A.V Dicey’s third exposition holds that the law of the constitution is a consequence of the right of individuals as defined and enforced by the courts. At the core of the purpose of the Rule of Law sits the need to protect individual rights and liberties –salus populli suprema lex esto (the safety of the people should be the supreme law). This should pervade all the stages of interaction with the law –formulation, implementation and interpretation. What we have witnessed in this regard as a country is sabotage of the Rule of the Law that is flagrantly evident in both the Executive and Legislature and awfully latent in the Judiciary. We have lived short of the Delhi and Lagos Declarations by International Commission of Jurists that the functions of the government in a a free society should be so exercised as to create conditions in which the dignity of a man as an individual is upheld. The government must be wholesomely construed as opposed to H.E Uhuru’s misinformed and misleading signature statement -‘My Government’… What happened in the case of Miguna Miguna v Fred Okembo Matiangi’, Ministry of Interior and Coordination of National Government & 6 Others? While it is agreeable that the Court should apply the doctrine of proportionality in adjudicating over administrative actions, the decisions of the court should never be treated as merely of cosmetic values as averred by Dr Khaminwa. What will be the need for the Executive to litigate any disputes if it has a preconceived determination with which it can’t desist from even in blatant dereliction of its duty to promote the Rule of Law? But why does the Executive disregard court orders in strong belief that they are acting within the ambit of law? Lack of adequate laws for a valueless society?

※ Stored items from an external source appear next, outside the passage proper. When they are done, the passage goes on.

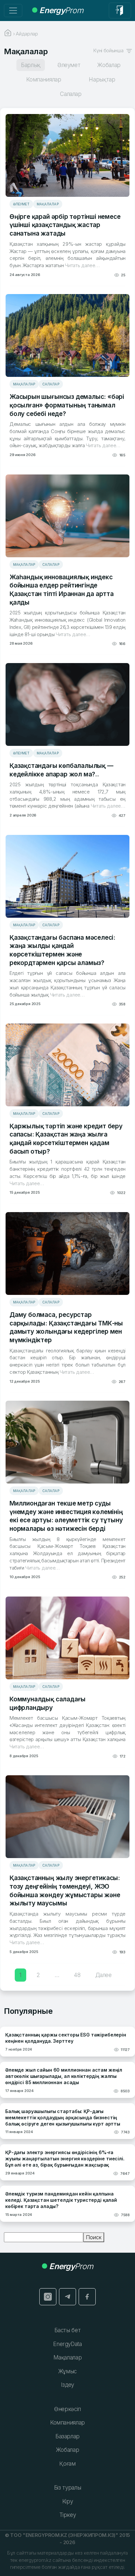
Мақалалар (48, 204)
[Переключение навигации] (13, 10)
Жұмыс (67, 2371)
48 (77, 1975)
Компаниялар (67, 2422)
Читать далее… (81, 265)
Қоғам (67, 2463)
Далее (103, 1975)
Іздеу (67, 2384)
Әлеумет (21, 204)
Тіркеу (67, 2515)
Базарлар (67, 2436)
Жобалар (67, 2450)
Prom (61, 10)
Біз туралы (67, 2487)
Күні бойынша (109, 50)
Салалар (50, 384)
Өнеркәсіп (67, 2409)
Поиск (94, 2237)
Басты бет (67, 2330)
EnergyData (67, 2344)
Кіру (67, 2501)
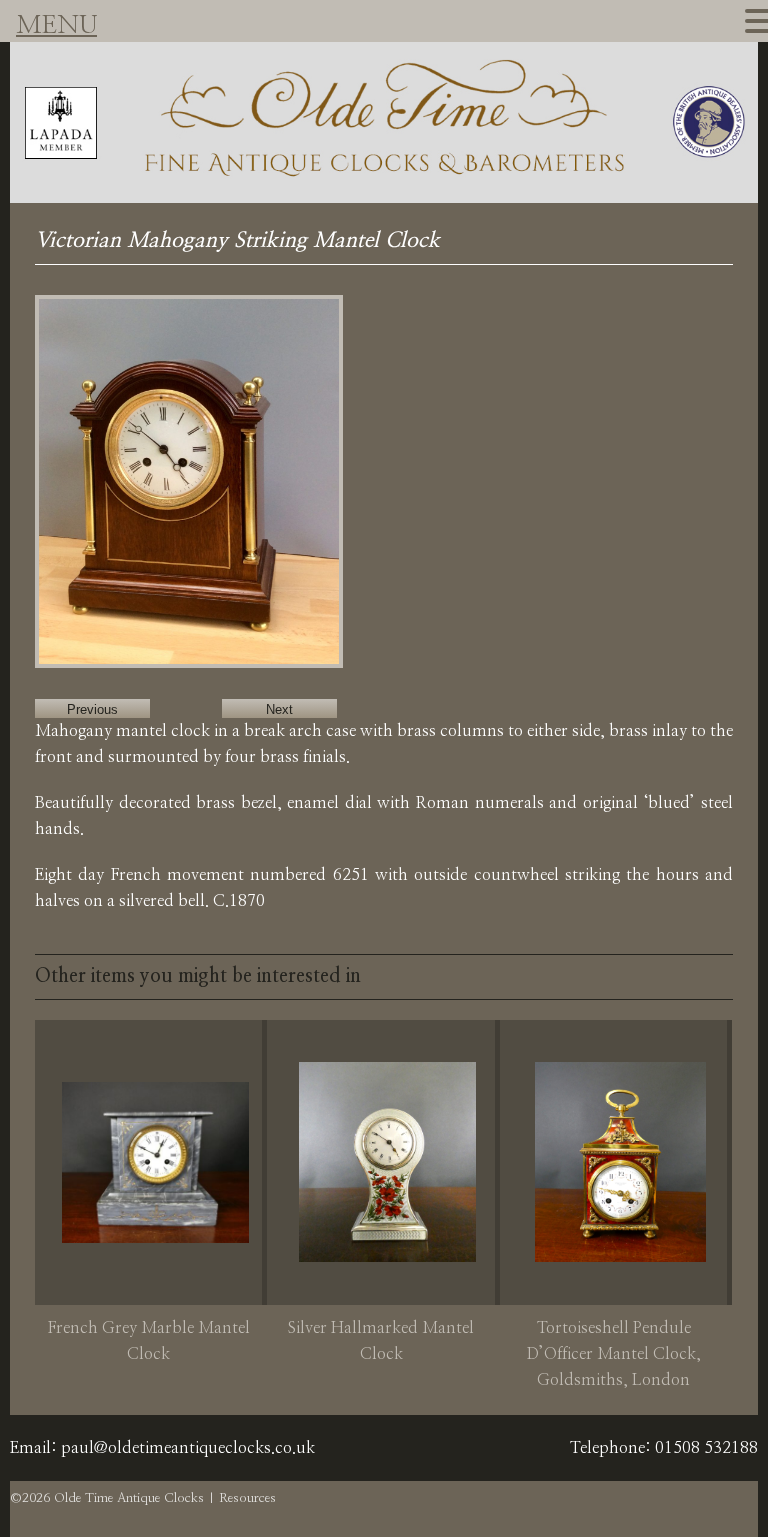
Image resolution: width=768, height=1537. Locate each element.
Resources (247, 1498)
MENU (56, 25)
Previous (92, 709)
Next (279, 709)
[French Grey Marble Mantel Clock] (155, 1162)
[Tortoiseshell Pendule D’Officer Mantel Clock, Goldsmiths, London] (620, 1162)
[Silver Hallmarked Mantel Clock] (388, 1162)
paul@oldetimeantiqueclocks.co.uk (188, 1448)
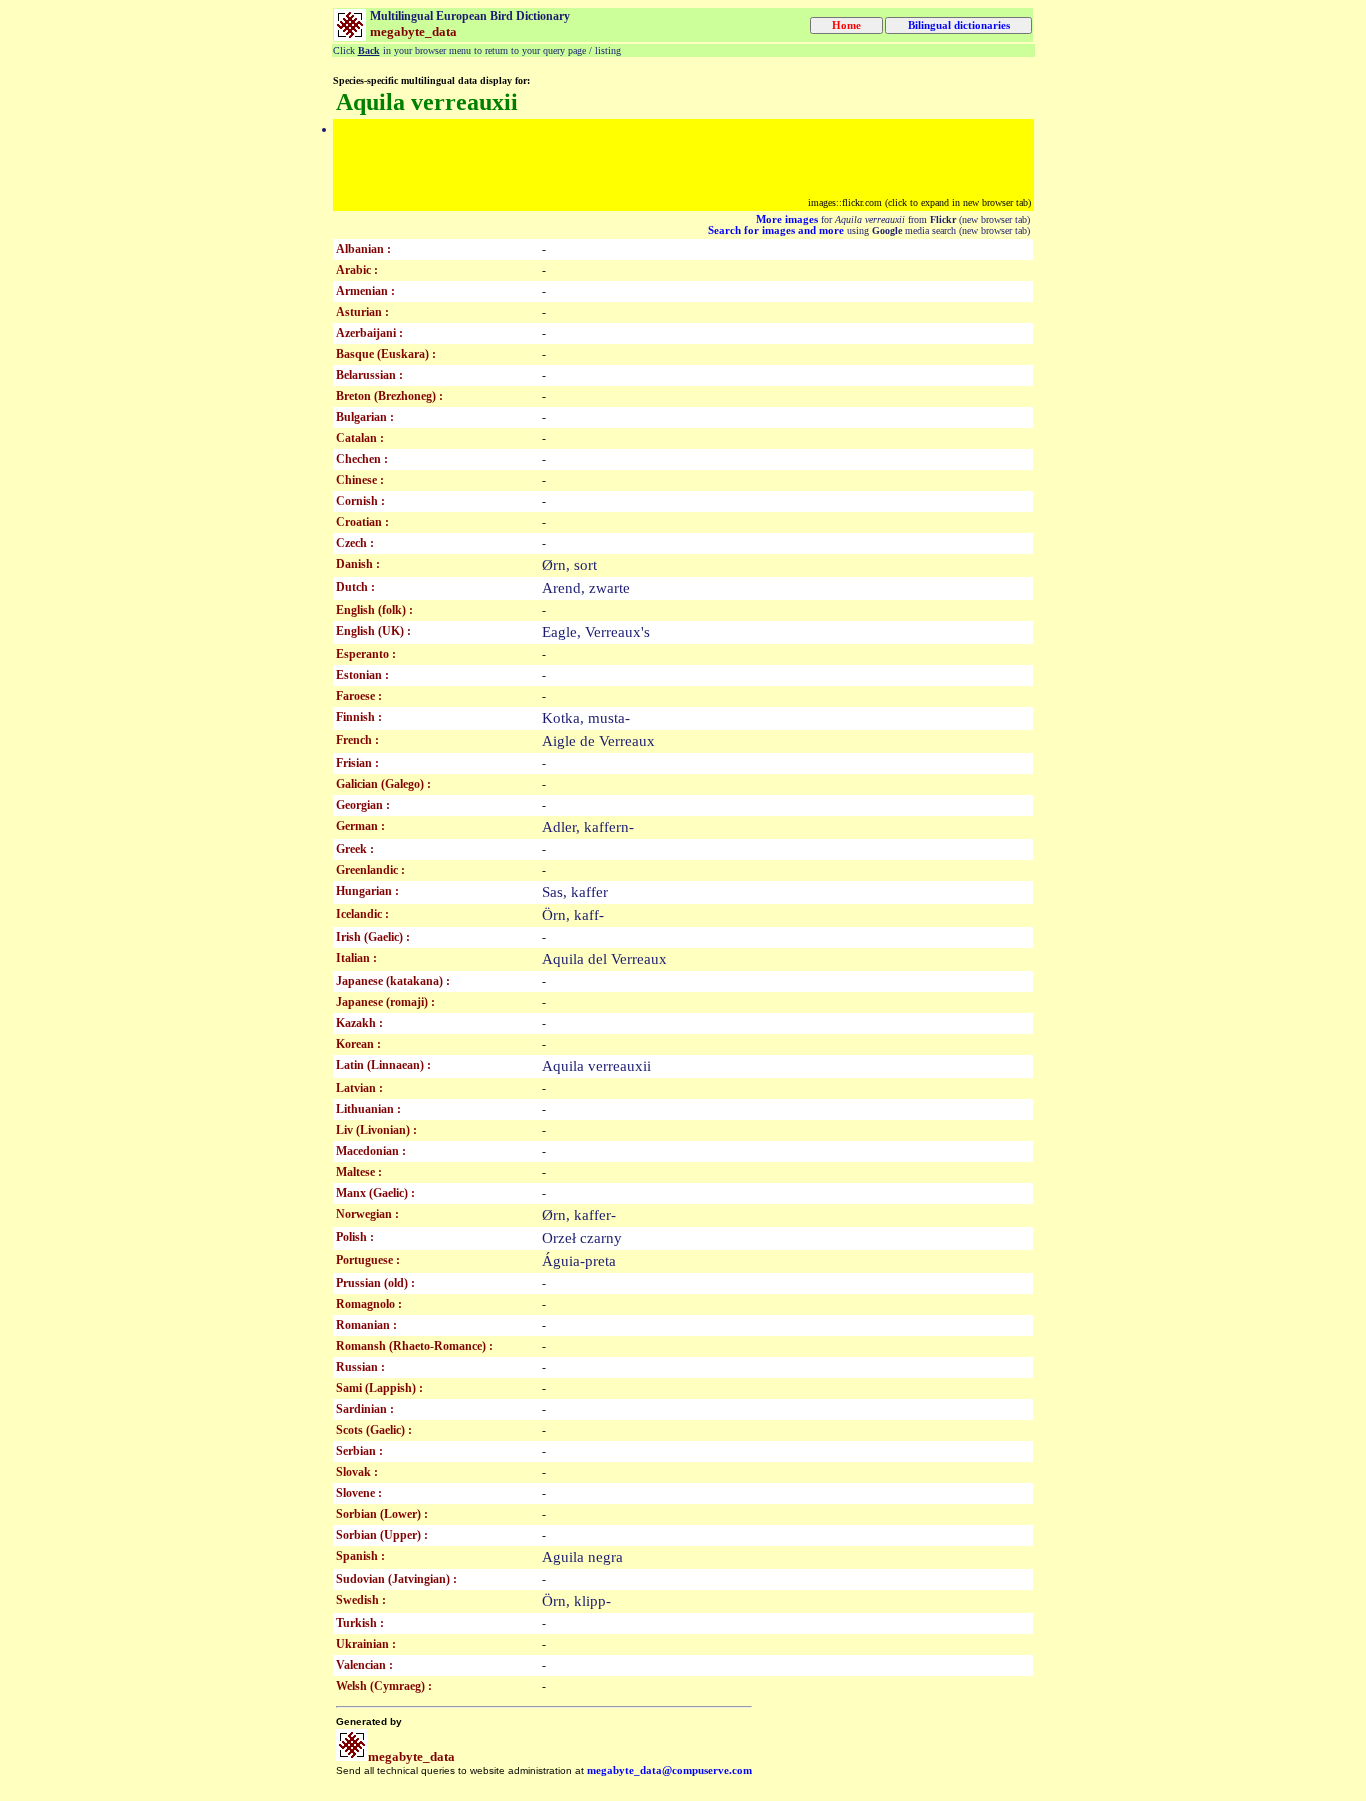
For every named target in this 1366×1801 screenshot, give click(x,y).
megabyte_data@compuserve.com (669, 1770)
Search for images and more (776, 230)
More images (787, 219)
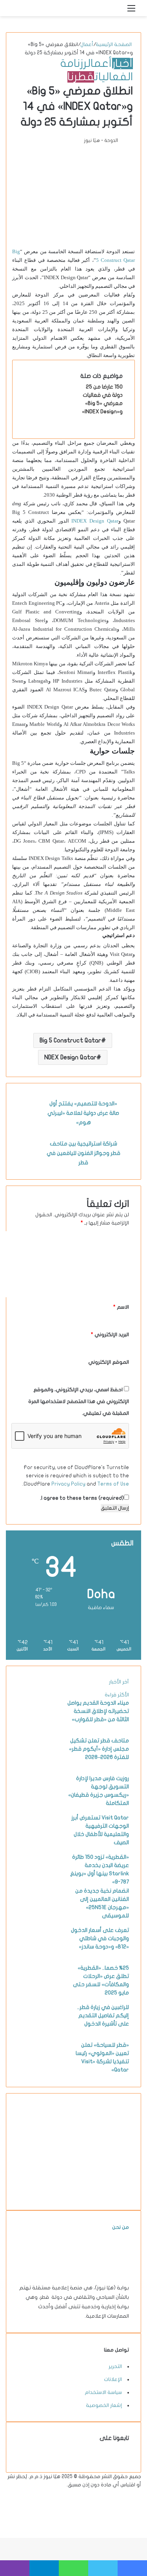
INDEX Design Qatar (94, 521)
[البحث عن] (118, 11)
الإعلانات (113, 2379)
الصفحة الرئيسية (114, 44)
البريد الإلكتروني (110, 1334)
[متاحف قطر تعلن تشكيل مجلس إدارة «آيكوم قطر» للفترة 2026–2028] (39, 1765)
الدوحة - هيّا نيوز (101, 140)
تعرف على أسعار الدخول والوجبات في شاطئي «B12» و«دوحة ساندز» (100, 1938)
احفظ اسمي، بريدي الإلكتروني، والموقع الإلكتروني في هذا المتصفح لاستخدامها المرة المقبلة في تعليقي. (78, 1401)
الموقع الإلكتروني (108, 1362)
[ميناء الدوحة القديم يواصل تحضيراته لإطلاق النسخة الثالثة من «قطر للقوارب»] (39, 1727)
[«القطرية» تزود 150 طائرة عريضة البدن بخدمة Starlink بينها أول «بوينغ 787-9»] (39, 1881)
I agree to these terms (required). (82, 1498)
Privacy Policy (68, 1484)
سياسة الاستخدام (103, 2392)
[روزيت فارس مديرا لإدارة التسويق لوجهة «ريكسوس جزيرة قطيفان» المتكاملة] (39, 1802)
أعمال (86, 44)
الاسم (121, 1307)
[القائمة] (131, 11)
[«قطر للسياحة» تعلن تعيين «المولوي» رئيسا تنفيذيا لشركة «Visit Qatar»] (39, 2069)
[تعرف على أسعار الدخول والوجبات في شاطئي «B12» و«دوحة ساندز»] (39, 1954)
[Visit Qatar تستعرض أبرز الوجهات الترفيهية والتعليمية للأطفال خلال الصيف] (39, 1842)
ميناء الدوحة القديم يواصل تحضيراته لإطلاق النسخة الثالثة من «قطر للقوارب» (98, 1711)
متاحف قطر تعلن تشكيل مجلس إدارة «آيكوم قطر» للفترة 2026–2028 (99, 1749)
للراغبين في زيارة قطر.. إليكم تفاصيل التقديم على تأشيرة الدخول (103, 2015)
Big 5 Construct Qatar (70, 1040)
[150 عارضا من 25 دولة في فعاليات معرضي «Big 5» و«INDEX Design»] (53, 411)
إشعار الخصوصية (104, 2405)
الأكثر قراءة (117, 1695)
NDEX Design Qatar (70, 1057)
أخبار (122, 63)
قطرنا (80, 77)
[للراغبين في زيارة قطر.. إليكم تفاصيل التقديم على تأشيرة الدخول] (39, 2031)
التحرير (115, 2366)
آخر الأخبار (119, 1682)
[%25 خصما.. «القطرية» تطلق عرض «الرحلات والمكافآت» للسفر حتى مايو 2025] (39, 1992)
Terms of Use (113, 1484)
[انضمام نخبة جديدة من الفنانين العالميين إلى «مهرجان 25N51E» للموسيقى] (39, 1915)
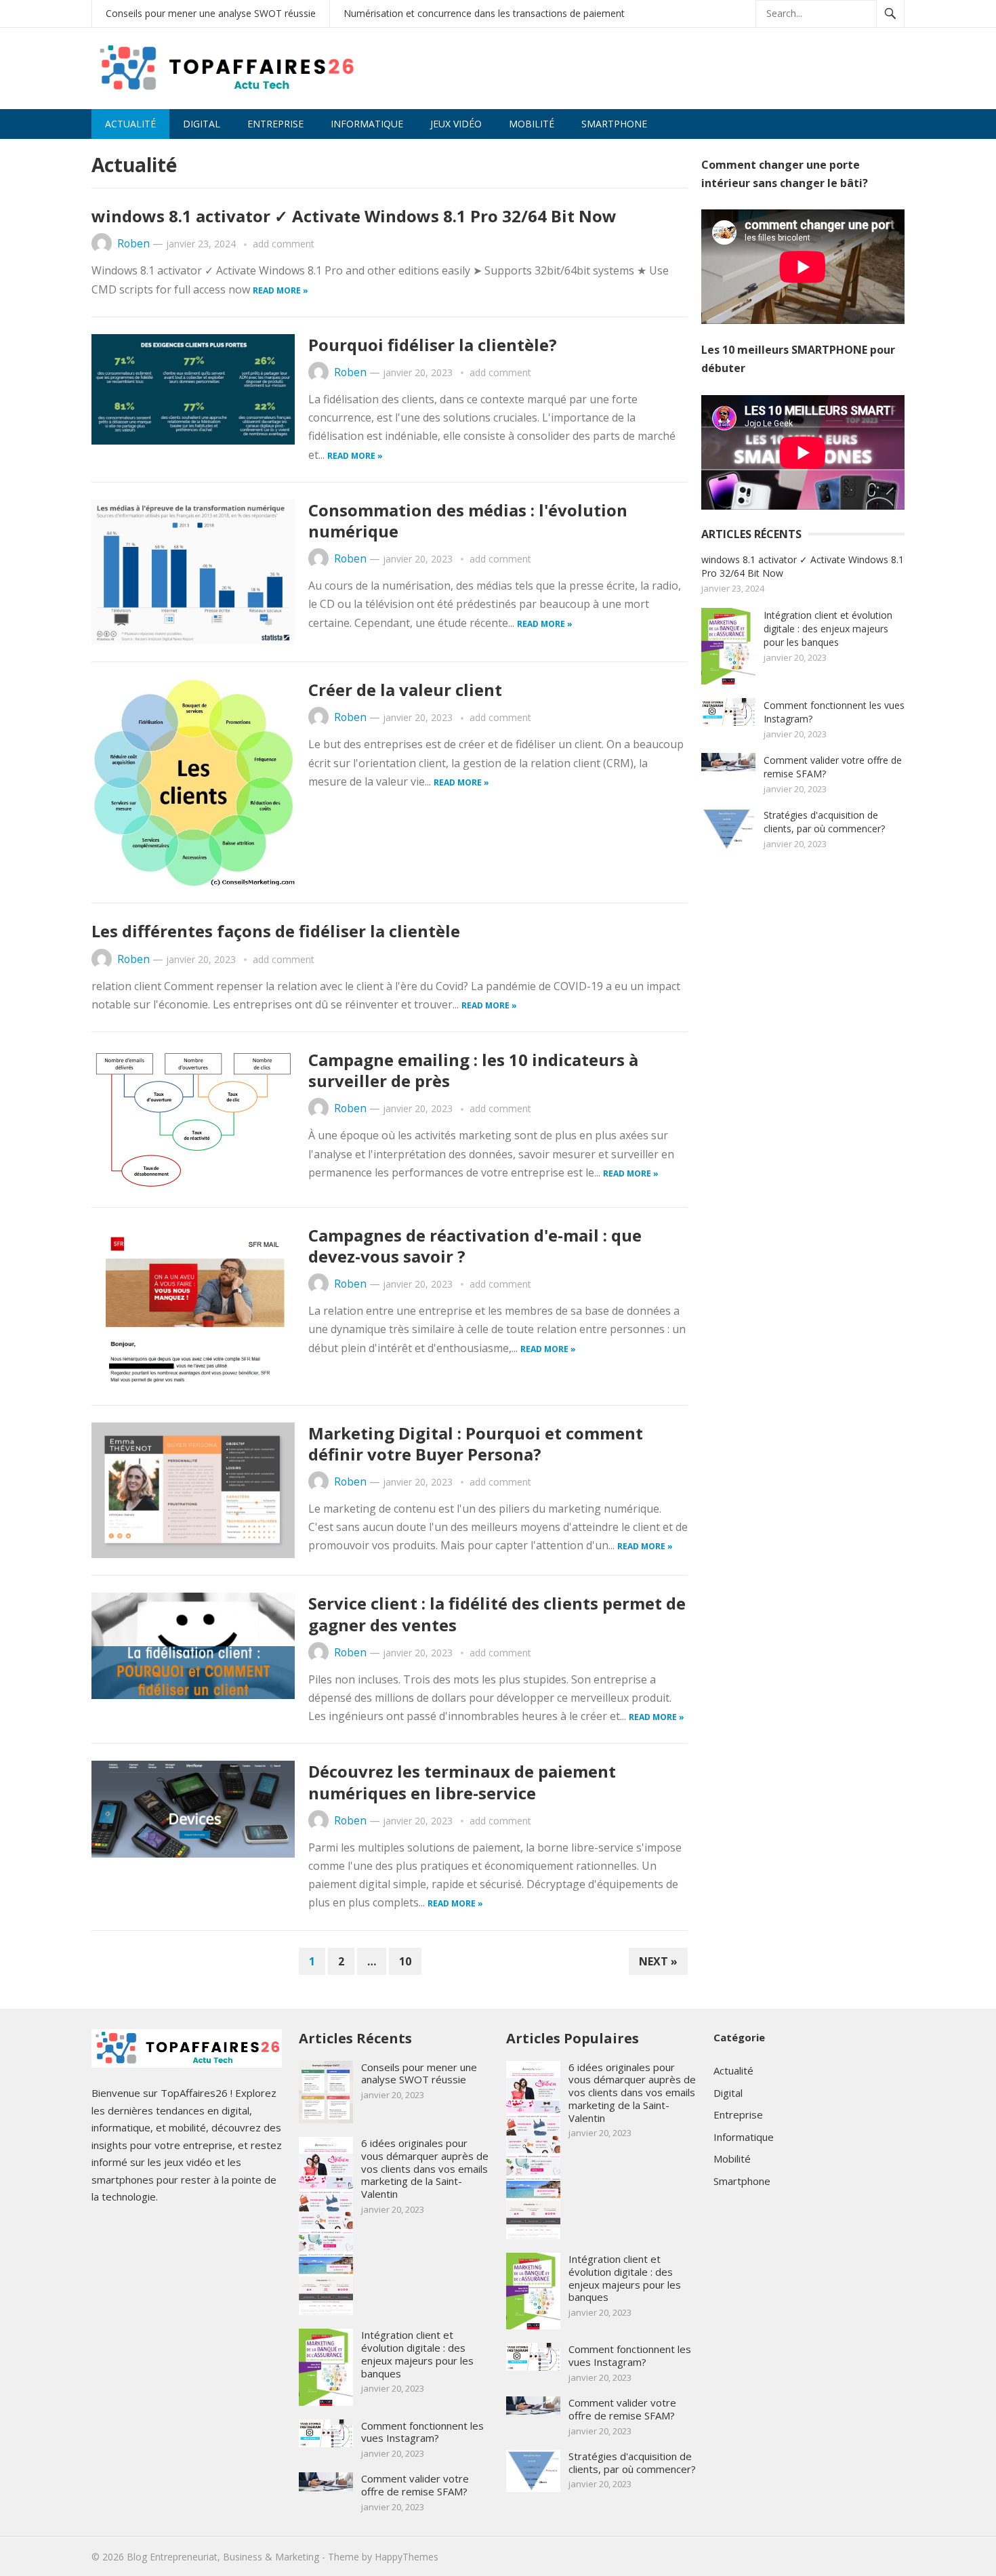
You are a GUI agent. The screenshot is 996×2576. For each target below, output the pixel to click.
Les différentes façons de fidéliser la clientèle (275, 931)
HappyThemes (406, 2556)
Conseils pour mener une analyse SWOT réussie (211, 13)
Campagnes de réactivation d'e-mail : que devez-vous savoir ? (475, 1245)
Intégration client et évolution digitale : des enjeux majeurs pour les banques (828, 629)
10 (405, 1961)
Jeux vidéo (456, 123)
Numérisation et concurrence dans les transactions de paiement (484, 13)
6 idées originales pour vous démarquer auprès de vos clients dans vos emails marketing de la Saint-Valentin (425, 2168)
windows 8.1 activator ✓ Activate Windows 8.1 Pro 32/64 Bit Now (354, 216)
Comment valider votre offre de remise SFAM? (415, 2485)
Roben (133, 244)
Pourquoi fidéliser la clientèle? (432, 344)
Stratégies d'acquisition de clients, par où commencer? (824, 822)
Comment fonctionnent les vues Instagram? (422, 2432)
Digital (201, 123)
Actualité (130, 123)
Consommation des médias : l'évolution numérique (467, 520)
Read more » (280, 290)
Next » (658, 1961)
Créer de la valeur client (405, 689)
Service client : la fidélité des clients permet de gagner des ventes (497, 1613)
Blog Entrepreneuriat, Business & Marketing (223, 2556)
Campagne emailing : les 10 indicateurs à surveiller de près (473, 1070)
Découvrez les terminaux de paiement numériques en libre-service (462, 1781)
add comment (283, 243)
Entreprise (275, 123)
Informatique (367, 123)
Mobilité (531, 123)
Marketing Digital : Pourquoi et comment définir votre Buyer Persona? (475, 1443)
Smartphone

However, the sabotage of the Rule of Law has not only been advanced by the three arms of the government. The general populace of Kenya is a big enemy of the Rule of Law. This is bred right from pre-school until our deathbeds. However, it has been more conspicuous in the Executive branch of the government as it is the one tasked with the duty to implement laws. As Martha Karua SC recounts, “ Executive is regarded to have most undermined the Rule of Law because it has the government machinery. However, the truth is that most Kenyans tend to avoid the law”. In conclusion, I want to submit that we still lack the adequate laws to support our valueless society to uphold the Rule of Law to the required standards. The Constitution of Kenya 2010 fails in providing adequate rules and processes while focusing more on conducts and styles. Yes, what we have is antithesis of the Rule of Law.